Copy the rows below from the first line down to the line containing "This screenshot has", changing "drop down" to "dropdown menu" and keeping everything else the same.
+++
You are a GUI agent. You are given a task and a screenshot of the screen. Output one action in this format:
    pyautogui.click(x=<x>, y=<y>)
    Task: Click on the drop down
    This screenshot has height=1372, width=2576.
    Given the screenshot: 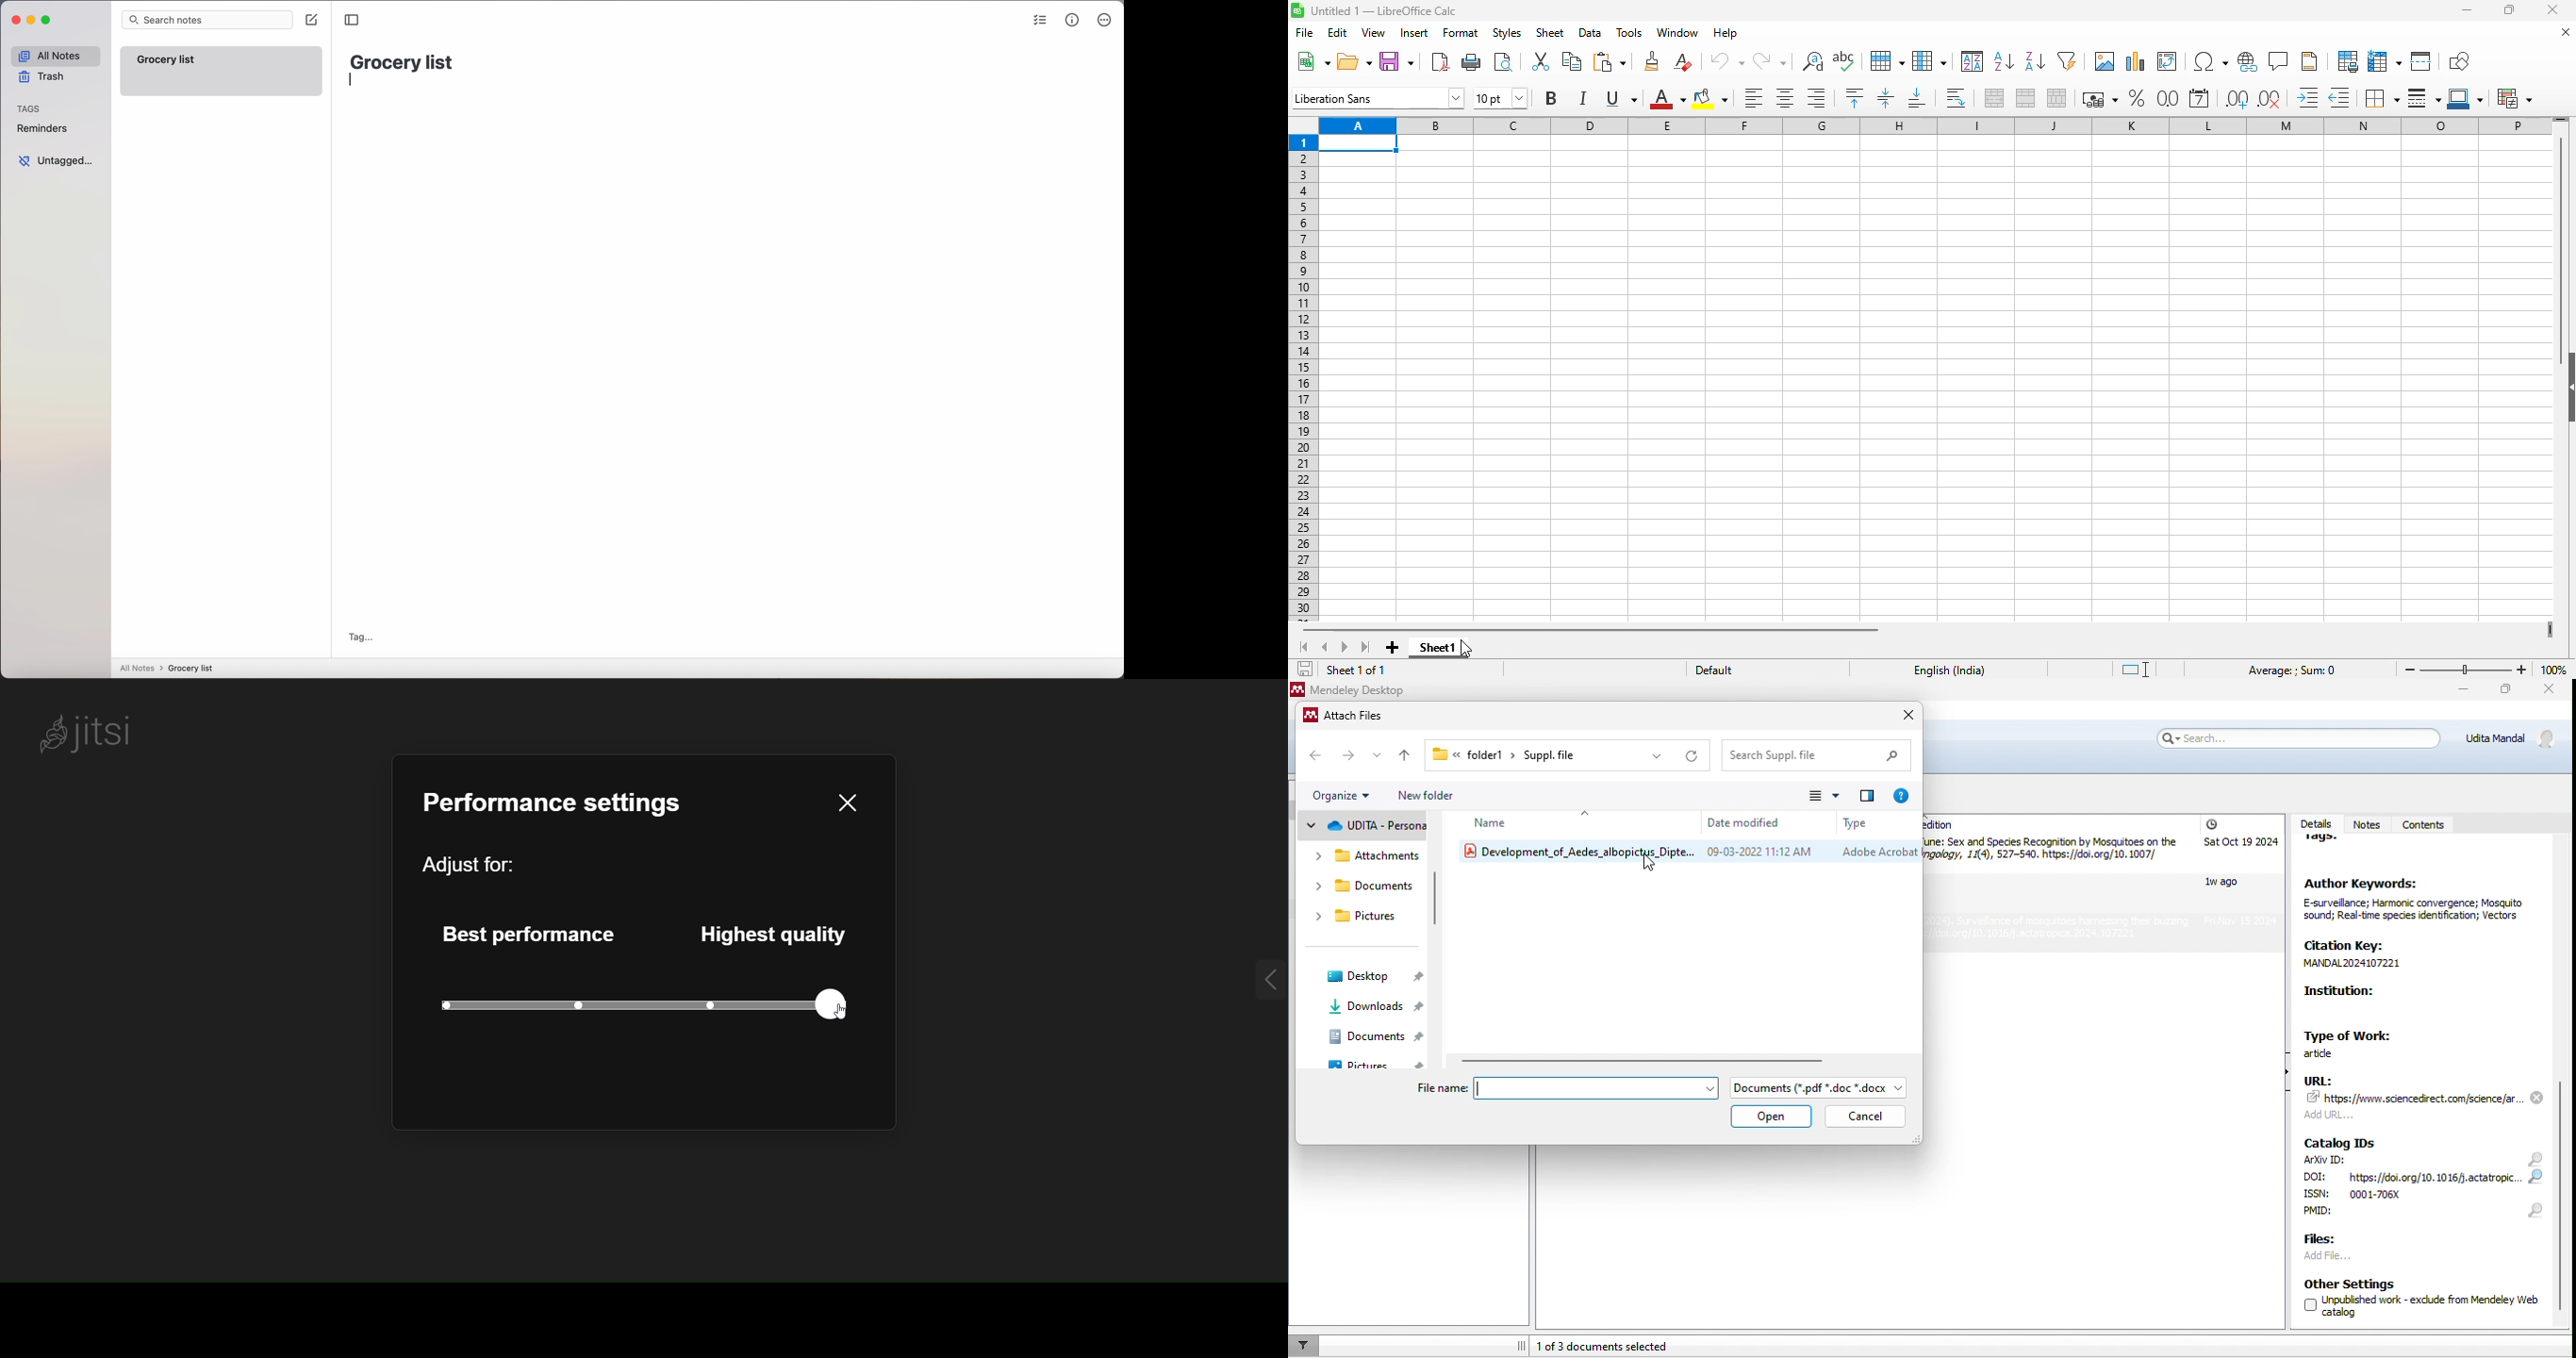 What is the action you would take?
    pyautogui.click(x=1375, y=753)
+++
*The output:*
You are a GUI agent. You are given a task and a screenshot of the screen. Output one action in this format:
    pyautogui.click(x=<x>, y=<y>)
    Task: Click on the dropdown menu
    This screenshot has height=1372, width=2576.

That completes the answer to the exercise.